Dagli Usa di Obama all’Italia di Renzi, passando per l’ambiente: trova le differenze

Articolo di Francesco Ferrante su Greenreport –

Alzi la mano chi non ha mai ironizzato sulla tendenza degli americani alla semplificazione. I cow boys e gli indiani. I buoni da una parte i cattivi dall’altra (sorvolando sul piccolo problema della definizione di “buono” e “cattivo”). Bianco o nero, un po’ manicheo. Altro che la capacità speculativa e di approfondimento di noi colti europei.

A volte però la semplificazione aiuterebbe a schierarsi e a prendere decisioni coerenti e di visione. Io in questi giorni, lo confesso, invidio gli americani. Lo scenario su innovazione, visione di futuro, lotta ai cambiamenti climatici dall’altra parte dell’Oceano è chiaro: da una parte – a destra – chi nega i cambiamenti climatici, chi ritiene che un minimo di welfare (nella sanità)  sia l’anticamera dell’aborrito socialismo, chi è contro i diritti civili delle minoranze, delle donne, di chi fa scelte di orientamento sessuale non “tradizionali”; dall’altra – Obama, a sinistra – chi per aggirare i veti repubblicani al Congresso passa attraverso l’Enviromental Protection Agency per imporre riduzioni (mai viste prima) per le emissioni delle centrali termoelettriche a carbone, fa la prima importante riforma sanitaria con principi di equità e coesione sociale, è la personificazione stessa della battaglia per i diritti civili, non solo dei neri d’America.

Conosco le obiezioni a questa visione un po’ manichea dello scontro politico in atto oltre Oceano, la principale delle quali, sul fronte ambientale, è legata alla politica di promozione dello shale gas dell’amministrazione Obama e, sul fronte dei diritti, alle mancate promesse riguardo Guantanamo. Insomma, a una vocazione al compromesso al ribasso che spesso sarebbe la scelta “pragmatica” di Barack.

Ma una notizia di questi ultimi giorni spiega bene gli schieramenti in campo. I miliardari petrolieri fratelli Koch (non nuovi a iniziative del genere) hanno annunciato una nuova campagna per la quale metteranno a disposizione l’astronomica cifra di 300 milioni di dollari con l’obiettivo di far eleggere al Congresso quanti più deputati negazionisti sul cambiamento climatico (possibilmente del Tea party) e per fermare la riforma di Obama sulle emissioni delle centrali a carbone. Obama ha reagito violentemente e i suoi campaigners hanno lanciato una grande raccolta fondi sui social network chiedendo 5 dollari ciascuno per fronteggiare l’assalto dei Koch. Tutto chiaro. Innovazione e difesa dell’ambiente da una parte, conservatori e amanti dei fossili dall’altra; chiamata “alle armi” del popolo ambientalista a sinistra contro le ricchissime élite di destra.
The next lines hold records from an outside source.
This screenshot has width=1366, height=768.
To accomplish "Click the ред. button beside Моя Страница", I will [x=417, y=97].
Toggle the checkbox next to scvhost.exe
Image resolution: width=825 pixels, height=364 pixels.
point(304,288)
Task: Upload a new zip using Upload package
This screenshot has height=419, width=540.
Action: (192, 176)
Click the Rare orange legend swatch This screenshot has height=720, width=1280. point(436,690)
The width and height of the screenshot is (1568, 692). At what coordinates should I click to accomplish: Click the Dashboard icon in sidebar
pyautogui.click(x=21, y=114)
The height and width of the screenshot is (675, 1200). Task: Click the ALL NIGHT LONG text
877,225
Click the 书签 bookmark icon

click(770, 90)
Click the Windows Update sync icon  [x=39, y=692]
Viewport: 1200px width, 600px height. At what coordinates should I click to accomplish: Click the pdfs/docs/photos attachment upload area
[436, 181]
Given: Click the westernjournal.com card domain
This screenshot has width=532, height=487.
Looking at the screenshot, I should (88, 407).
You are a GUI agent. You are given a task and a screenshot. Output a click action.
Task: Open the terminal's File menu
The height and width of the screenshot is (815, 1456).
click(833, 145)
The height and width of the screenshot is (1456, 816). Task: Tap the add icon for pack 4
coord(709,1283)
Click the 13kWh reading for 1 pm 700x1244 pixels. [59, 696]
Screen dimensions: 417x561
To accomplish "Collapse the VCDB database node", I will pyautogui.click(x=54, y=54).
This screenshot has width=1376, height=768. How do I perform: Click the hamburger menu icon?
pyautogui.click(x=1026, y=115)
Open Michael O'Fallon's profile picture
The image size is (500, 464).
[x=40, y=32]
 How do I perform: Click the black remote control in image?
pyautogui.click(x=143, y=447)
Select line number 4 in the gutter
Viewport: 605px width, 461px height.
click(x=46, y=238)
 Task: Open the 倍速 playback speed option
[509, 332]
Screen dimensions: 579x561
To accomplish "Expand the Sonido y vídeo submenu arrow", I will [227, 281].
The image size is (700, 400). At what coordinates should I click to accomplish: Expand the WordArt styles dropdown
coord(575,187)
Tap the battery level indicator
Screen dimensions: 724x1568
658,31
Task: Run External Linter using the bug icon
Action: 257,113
Non sarebbe bello se anche da queste parti chi si proclama campione dell’innovazione scegliesse senza tentennamenti la frontiera di targets avanzati a livello europeo, di una transizione energetica fondata su rinnovabili ed efficienza sul modello della Energiewende tedesca, della promozione della green economy anche come leva di un diverso sviluppo e di nuova occupazione? Invece da queste parti abbiamo a che fare con il rilancio delle trivellazioni, lo spalmaincentivi – ennesima mazzata per le rinnovabili – nessuna traccia di politiche industriali green. Abbiamo a che fare con il Corriere della Sera che dà voce ai negazionisti, o con vecchi editorialisti noti per antiche frequentazioni con i campioni dei fossili (Mario Pirani) che “sull’organo ufficiale” del governo Renzi (La Repubblica) martellano contro eolico e fotovoltaico inventandosi, letteralmente, dati inesistenti.

Problema non di oggi, a dir la verità: se a destra (così come i loro omologhi americani) Forza Italia e compagnia facevano votare in Senato ridicole mozioni negazioniste e son sempre stati “nemici dell’ambiente”, la sinistra italiana ben raramente ha preso nelle sue mani la bandiera della difesa dell’ambiente, cosa che sarebbe stata assai utile anche per rinnovare se stessa e mettersi al pari con i tempi. Stiamo assistendo all’ennesima occasione persa?

Sarebbe delittuoso rassegnarsi anche perché questo Paese non ha futuro se non imbocca con decisione la strada dell’innovazione. Ma quella vera, in cui ambiente, lotta ai cambiamenti climatici, rivoluzione energetica e green economy sono centrali, e non orpelli buoni per qualche dichiarazione.